Start of Input for this task

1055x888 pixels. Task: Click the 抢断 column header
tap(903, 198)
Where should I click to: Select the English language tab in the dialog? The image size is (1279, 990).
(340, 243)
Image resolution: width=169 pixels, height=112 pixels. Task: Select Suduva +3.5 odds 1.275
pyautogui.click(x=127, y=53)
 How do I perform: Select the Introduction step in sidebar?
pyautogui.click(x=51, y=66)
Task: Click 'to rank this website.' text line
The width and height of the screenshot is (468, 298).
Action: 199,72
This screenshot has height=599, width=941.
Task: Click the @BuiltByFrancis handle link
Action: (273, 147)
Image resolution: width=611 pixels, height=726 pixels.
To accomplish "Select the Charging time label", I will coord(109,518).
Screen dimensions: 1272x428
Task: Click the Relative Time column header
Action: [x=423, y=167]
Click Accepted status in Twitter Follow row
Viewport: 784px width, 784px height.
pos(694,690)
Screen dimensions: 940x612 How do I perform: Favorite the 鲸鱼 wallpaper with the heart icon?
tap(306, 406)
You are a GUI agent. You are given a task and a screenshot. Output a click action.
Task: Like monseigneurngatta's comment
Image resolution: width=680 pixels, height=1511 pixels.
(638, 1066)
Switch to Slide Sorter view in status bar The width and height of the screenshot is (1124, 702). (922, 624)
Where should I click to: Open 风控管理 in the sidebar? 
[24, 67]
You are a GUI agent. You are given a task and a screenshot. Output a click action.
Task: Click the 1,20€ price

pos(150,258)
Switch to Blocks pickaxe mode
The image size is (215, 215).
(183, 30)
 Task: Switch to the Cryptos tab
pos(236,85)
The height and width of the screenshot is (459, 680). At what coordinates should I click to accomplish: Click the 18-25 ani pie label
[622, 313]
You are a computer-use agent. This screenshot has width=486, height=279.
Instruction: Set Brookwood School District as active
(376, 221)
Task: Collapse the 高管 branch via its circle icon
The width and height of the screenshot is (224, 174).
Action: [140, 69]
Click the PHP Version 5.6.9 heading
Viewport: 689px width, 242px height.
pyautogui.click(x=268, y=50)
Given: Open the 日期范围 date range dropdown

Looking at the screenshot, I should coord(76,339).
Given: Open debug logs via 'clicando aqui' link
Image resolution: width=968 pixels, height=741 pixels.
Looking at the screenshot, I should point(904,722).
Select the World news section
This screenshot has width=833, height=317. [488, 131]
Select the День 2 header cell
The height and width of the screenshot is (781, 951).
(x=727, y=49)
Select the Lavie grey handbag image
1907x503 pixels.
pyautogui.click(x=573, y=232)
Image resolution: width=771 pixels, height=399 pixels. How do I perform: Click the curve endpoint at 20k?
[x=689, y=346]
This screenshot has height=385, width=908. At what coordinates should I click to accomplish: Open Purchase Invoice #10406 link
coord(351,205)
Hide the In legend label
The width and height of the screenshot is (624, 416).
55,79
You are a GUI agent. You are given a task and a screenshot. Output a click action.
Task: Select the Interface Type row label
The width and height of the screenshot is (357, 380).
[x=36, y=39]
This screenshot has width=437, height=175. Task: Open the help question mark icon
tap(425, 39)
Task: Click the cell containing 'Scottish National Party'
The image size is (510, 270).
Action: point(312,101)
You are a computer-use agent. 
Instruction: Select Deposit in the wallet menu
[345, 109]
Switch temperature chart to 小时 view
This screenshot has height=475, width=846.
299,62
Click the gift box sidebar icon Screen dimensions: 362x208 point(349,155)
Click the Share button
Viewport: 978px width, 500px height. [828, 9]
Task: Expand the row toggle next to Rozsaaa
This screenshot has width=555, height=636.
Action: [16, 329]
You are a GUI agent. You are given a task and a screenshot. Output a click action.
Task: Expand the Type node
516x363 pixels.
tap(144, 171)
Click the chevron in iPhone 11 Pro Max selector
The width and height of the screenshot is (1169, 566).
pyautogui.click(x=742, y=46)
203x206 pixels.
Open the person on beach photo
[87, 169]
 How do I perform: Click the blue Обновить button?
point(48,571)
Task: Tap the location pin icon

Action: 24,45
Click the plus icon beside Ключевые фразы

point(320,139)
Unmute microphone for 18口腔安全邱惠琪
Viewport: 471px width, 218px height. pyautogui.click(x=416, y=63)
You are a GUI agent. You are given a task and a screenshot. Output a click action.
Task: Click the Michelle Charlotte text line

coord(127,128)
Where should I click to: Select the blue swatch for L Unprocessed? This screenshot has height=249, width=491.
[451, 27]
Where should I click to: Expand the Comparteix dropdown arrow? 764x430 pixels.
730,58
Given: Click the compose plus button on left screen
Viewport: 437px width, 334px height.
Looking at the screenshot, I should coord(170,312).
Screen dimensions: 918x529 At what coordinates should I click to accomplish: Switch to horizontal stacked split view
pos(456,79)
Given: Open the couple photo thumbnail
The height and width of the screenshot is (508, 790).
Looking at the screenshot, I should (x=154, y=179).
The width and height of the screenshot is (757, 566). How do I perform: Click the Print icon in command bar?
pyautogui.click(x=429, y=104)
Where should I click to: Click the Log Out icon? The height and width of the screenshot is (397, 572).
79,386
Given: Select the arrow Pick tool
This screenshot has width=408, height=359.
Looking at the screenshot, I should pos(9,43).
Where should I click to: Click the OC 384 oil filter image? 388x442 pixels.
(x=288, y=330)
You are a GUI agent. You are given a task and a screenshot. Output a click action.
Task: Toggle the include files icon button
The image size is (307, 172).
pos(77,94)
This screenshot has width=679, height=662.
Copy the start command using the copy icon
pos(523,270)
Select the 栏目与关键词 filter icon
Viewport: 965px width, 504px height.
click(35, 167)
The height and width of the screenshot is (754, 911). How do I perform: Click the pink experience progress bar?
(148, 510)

End of Input for this task

Copy exactly the lines from the one with "This screenshot has width=679, height=662." down to the last line of the records above, and leave out everything else.

This screenshot has width=679, height=662.
Copy the start command using the copy icon
pos(523,270)
Select the 栏目与关键词 filter icon
Viewport: 965px width, 504px height.
click(35, 167)
The height and width of the screenshot is (754, 911). How do I perform: Click the pink experience progress bar?
(148, 510)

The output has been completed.